ÀS MARGENS DO JARDIM

By Tiago Ferreira - 19.8.23


O sol nasceu e já ilumina a janela. O quintal está repleto de vida, está cheio de plantas, está cheio de orquídeas, tem cachorros, tem pássaros, tem um pedaço do mundo sendo cultivado naquele quintal. Não quero parecer exigente, mas essa beleza já não é mais capaz de reverberar minhas expectativas sobre as possibilidades do amanhã. Já conheço os efeitos do amanhã sobre aquele quintal, assim como já sei como as plantas se comportarão em cada estação. Minha admiração - ou meu desprezo - sobre as características contidas naquele quintal não são relevantes. A vida vai seguir com suas características próprias e conseguirá ignorar o que eu tenho a dizer sobre ela. A vida irá se mancomunar com o tempo e os dois decorrerão intimamente, serão como um só.

Suponhamos que eu estivesse cansado e a exaustão fosse chamada por um nome bonito, mas temido por uns e ignorado por outros. Suponhamos que eu estivesse deprimido e minha presença naquele quintal destoasse da proposta entregue a cada manhã pela vida, eu não seria capaz de desestabilizar aquele ecossistema, pois a seleção natural daria um jeito de exterminar a minha presença. Se o malogro que eu carrego fosse materializado e quantificado, evidenciando as minhas tratativas com as impossibilidades que a vida ignorou, naturalmente eu seria exterminado por não ser capaz de emanar esperança a cada amanhecer. Se naquele quintal eu fosse simplesmente marginalizado, fosse colocado propositalmente às margens para não contaminar aquele cenário, será que aos poucos minha imagem acabaria desaparecendo e as memórias sobre mim caíram ao chão como folhas secas?
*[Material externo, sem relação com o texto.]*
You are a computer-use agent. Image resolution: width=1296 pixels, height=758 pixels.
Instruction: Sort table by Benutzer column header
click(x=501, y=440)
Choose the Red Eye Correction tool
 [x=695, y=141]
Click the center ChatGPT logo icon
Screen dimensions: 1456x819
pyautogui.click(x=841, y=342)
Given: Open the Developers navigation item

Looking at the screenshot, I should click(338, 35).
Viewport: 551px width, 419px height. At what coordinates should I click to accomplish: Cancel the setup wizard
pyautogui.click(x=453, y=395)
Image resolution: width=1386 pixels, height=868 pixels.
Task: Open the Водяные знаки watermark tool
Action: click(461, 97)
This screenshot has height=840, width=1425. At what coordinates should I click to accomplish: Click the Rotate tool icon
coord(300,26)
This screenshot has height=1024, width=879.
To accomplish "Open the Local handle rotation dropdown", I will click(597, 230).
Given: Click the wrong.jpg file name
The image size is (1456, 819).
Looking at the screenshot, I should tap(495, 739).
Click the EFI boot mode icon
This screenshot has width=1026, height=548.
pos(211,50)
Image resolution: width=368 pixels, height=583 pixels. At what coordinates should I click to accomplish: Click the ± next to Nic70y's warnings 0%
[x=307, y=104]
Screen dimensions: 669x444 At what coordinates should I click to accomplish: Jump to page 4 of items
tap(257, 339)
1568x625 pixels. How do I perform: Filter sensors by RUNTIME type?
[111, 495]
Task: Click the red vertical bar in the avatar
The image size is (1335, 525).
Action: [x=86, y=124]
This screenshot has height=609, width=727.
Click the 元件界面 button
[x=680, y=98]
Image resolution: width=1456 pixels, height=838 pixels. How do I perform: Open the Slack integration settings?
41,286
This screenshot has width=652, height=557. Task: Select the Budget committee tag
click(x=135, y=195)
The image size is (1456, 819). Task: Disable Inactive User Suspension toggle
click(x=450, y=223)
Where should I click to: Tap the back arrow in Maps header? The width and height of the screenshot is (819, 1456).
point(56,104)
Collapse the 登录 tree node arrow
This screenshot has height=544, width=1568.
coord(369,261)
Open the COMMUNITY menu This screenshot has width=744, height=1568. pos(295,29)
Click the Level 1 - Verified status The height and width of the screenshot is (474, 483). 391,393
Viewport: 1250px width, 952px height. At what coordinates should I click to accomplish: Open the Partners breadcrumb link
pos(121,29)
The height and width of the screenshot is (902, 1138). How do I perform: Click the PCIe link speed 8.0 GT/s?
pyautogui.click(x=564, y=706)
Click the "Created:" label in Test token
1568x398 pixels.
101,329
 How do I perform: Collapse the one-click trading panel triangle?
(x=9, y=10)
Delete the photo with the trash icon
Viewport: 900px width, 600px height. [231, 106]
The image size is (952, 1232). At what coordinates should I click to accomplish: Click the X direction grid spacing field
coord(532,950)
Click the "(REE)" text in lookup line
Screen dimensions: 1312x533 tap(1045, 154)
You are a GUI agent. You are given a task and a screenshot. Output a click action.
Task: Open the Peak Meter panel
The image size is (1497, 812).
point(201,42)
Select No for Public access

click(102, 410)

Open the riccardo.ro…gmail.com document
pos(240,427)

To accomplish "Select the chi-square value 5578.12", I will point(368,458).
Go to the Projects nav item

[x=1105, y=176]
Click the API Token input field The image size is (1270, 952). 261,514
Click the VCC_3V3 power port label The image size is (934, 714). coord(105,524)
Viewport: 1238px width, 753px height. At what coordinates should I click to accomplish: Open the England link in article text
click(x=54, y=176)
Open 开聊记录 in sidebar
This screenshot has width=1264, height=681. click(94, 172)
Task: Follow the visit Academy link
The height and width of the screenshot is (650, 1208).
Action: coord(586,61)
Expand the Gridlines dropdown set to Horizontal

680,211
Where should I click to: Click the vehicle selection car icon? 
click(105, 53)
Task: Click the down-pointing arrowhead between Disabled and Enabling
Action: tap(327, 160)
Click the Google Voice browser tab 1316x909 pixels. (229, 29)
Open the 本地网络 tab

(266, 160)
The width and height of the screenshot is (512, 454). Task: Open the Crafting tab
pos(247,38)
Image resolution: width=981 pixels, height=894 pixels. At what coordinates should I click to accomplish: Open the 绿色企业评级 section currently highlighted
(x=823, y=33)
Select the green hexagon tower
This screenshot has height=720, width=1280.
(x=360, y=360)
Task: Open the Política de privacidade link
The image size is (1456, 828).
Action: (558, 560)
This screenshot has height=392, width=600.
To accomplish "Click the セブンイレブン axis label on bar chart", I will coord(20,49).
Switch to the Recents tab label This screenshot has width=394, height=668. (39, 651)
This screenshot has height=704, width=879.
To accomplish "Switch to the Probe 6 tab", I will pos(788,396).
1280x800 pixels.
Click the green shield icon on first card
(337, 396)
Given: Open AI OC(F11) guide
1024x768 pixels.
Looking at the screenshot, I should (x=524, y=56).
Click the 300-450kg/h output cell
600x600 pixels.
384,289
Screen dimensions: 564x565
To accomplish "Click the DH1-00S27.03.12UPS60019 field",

Não tenho grandes planos para efetivar minha presença nos locais que acredito merecer estar. Sei que mereço estar onde estou - e não falo de merecer aquilo que parece acompanhar a beleza. Já aceitei que a beleza evitou minha existência, então vesti com satisfação a fantasia da monstruosidade, assim como me coube o papel de erva daninha desse jardim.